Records for finding displayed items

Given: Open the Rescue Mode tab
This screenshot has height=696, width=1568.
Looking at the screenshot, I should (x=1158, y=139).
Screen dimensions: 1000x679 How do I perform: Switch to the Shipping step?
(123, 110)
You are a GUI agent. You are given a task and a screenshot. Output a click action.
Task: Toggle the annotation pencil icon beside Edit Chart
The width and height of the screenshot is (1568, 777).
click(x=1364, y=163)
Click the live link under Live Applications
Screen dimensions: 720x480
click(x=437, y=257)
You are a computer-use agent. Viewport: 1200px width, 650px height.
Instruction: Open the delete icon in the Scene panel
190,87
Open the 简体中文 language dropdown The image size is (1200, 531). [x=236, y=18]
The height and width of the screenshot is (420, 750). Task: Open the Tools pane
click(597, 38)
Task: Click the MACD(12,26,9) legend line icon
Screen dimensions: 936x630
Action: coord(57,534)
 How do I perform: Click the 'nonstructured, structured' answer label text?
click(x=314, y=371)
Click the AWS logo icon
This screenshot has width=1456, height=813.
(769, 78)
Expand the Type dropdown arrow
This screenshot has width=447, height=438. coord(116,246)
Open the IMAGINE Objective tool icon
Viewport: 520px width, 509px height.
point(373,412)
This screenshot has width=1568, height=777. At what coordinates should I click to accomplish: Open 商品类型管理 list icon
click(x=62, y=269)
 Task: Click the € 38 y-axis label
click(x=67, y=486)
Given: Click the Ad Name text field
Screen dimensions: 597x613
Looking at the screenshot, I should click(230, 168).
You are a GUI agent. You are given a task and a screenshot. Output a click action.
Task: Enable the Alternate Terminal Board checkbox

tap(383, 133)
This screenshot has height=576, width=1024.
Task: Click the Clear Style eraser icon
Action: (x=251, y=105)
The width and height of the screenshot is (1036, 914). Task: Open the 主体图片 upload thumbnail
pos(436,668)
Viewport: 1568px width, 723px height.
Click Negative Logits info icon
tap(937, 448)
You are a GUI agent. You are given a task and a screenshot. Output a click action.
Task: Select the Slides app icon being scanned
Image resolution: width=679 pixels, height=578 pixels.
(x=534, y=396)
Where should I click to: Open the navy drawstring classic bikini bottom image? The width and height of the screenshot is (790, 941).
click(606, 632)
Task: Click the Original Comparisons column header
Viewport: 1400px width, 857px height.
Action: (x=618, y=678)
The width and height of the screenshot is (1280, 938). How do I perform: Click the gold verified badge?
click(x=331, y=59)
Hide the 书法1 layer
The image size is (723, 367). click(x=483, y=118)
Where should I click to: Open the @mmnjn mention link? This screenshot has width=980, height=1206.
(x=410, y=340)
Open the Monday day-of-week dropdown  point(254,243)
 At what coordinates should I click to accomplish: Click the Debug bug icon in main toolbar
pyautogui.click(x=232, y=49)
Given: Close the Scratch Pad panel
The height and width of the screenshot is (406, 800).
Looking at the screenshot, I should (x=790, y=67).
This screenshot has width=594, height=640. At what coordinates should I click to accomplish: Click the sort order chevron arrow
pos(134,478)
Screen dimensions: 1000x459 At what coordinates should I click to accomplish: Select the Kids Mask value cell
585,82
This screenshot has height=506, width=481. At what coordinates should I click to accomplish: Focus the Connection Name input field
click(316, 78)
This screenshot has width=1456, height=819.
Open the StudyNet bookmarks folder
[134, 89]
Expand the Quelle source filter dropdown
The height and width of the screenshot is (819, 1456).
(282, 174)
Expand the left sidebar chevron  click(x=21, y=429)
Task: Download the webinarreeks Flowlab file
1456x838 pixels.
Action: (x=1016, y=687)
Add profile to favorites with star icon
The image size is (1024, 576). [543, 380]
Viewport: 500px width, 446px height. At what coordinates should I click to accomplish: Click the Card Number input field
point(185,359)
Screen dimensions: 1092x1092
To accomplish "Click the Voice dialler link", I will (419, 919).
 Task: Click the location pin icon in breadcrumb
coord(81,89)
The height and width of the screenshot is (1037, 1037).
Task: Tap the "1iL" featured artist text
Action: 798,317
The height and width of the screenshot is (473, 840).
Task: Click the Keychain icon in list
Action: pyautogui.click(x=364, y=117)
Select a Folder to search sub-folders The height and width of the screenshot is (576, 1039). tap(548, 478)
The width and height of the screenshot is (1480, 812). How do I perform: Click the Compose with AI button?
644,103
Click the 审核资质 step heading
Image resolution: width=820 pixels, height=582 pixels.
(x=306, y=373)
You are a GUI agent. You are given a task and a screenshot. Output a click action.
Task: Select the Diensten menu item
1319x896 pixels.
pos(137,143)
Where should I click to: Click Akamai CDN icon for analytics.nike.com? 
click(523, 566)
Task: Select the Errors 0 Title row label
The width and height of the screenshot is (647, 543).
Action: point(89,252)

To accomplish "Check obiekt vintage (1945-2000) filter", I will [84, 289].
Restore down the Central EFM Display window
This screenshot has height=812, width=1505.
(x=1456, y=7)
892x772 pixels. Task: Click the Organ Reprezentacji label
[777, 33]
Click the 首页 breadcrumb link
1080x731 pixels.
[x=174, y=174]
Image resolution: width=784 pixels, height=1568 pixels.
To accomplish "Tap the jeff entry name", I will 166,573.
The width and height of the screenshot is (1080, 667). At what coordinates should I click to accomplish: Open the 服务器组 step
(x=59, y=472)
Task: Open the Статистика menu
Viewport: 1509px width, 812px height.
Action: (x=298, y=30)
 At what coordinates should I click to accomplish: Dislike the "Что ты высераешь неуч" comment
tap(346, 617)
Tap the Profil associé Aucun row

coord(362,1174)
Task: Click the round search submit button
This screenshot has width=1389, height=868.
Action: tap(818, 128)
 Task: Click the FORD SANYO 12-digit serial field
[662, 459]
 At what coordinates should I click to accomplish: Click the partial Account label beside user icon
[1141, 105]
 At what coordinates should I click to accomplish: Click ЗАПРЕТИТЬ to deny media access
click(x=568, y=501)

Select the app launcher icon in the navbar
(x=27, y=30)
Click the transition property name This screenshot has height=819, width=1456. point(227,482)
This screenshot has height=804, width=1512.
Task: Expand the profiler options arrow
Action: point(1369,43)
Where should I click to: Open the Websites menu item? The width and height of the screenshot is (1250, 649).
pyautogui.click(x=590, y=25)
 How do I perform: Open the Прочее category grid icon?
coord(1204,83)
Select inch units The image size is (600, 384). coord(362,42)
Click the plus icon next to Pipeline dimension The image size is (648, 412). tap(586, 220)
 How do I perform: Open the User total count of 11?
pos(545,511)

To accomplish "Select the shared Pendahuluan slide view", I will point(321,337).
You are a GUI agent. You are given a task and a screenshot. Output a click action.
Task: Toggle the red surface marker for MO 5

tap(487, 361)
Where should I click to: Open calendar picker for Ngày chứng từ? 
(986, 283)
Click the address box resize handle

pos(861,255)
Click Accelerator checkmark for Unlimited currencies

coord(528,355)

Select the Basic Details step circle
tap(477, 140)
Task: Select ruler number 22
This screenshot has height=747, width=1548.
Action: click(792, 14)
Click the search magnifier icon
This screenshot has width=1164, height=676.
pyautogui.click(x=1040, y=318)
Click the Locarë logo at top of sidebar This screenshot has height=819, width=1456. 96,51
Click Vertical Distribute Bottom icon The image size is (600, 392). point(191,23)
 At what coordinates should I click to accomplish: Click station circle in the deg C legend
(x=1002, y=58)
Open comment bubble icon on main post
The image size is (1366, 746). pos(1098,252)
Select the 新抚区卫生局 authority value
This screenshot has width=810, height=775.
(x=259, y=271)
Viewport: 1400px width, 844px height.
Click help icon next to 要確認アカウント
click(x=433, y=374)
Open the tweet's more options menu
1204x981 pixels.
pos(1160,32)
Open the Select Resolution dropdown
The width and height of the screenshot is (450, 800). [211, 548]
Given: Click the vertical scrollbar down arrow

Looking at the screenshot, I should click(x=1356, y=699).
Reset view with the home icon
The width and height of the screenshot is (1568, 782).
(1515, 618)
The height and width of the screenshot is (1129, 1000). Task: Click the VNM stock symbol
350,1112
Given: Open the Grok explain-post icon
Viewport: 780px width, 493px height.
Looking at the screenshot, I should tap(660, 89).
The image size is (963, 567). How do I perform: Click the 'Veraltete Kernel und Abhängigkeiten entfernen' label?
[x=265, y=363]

Task details:
Write out the stretch from the line containing "You are a computer-use" through the line containing "point(373,412)", replacing "Viewport" with "Window" and leaving everything else as it is.

Task solution:
You are a computer-use agent. Window: 1200px width, 650px height.
Instruction: Open the delete icon in the Scene panel
190,87
Open the 简体中文 language dropdown The image size is (1200, 531). [x=236, y=18]
The height and width of the screenshot is (420, 750). Task: Open the Tools pane
click(597, 38)
Task: Click the MACD(12,26,9) legend line icon
Screen dimensions: 936x630
Action: coord(57,534)
 How do I perform: Click the 'nonstructured, structured' answer label text?
click(x=314, y=371)
Click the AWS logo icon
This screenshot has width=1456, height=813.
(769, 78)
Expand the Type dropdown arrow
This screenshot has width=447, height=438. coord(116,246)
Open the IMAGINE Objective tool icon
Window: 520px width, 509px height.
point(373,412)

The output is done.